Stored items
[Start of Attachment]
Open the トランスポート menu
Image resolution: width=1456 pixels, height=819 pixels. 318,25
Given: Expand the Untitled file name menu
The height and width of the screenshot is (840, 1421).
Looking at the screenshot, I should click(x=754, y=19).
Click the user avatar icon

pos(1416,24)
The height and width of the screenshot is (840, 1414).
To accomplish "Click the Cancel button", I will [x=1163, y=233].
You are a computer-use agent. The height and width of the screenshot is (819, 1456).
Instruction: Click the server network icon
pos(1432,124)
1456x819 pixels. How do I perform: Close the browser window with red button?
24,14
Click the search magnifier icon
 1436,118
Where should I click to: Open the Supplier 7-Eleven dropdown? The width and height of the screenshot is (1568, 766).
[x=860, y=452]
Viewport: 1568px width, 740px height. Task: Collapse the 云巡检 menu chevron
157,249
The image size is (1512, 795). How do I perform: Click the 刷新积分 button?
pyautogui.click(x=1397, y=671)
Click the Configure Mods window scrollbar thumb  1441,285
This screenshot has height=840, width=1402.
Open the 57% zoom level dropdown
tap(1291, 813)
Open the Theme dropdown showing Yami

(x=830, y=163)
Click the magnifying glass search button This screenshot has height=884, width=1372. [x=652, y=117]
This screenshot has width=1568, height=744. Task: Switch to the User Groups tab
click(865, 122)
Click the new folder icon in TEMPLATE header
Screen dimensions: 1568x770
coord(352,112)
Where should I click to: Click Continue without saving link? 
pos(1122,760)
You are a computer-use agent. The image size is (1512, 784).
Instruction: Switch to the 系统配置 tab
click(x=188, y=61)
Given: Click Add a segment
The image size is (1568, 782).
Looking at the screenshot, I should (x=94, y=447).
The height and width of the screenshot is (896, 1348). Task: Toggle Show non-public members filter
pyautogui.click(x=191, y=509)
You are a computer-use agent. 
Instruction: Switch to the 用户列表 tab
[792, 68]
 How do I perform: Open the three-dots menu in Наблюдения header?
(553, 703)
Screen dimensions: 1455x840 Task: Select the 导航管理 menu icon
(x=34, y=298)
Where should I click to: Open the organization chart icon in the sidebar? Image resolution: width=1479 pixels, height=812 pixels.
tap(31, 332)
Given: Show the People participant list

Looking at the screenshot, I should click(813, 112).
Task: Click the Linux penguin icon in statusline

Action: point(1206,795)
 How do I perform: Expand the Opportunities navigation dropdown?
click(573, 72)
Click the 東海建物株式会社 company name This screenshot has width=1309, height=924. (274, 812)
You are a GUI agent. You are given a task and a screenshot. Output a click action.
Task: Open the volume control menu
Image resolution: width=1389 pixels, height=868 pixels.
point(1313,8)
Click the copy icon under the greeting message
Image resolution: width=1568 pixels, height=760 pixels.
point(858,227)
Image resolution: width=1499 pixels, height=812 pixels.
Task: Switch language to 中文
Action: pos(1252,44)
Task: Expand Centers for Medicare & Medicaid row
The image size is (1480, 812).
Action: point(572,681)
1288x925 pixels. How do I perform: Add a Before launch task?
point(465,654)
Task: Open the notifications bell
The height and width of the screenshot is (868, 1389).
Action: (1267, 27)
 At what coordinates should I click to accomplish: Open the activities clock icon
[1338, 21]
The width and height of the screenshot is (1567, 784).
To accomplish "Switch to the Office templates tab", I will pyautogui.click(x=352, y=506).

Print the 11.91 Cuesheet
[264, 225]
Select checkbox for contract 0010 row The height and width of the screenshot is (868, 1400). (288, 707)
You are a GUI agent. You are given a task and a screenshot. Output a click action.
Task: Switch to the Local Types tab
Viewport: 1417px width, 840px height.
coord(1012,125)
[End of Attachment]
■ **Directions**
The result should consist solely of the lines from the one that contains "The height and width of the screenshot is (868, 1389)." to the last line of the records above, reproduced exactly.

■ **Response to this exercise**
The height and width of the screenshot is (868, 1389).
Action: (1267, 27)
 At what coordinates should I click to accomplish: Open the activities clock icon
[1338, 21]
The width and height of the screenshot is (1567, 784).
To accomplish "Switch to the Office templates tab", I will pyautogui.click(x=352, y=506).

Print the 11.91 Cuesheet
[264, 225]
Select checkbox for contract 0010 row The height and width of the screenshot is (868, 1400). (288, 707)
You are a GUI agent. You are given a task and a screenshot. Output a click action.
Task: Switch to the Local Types tab
Viewport: 1417px width, 840px height.
coord(1012,125)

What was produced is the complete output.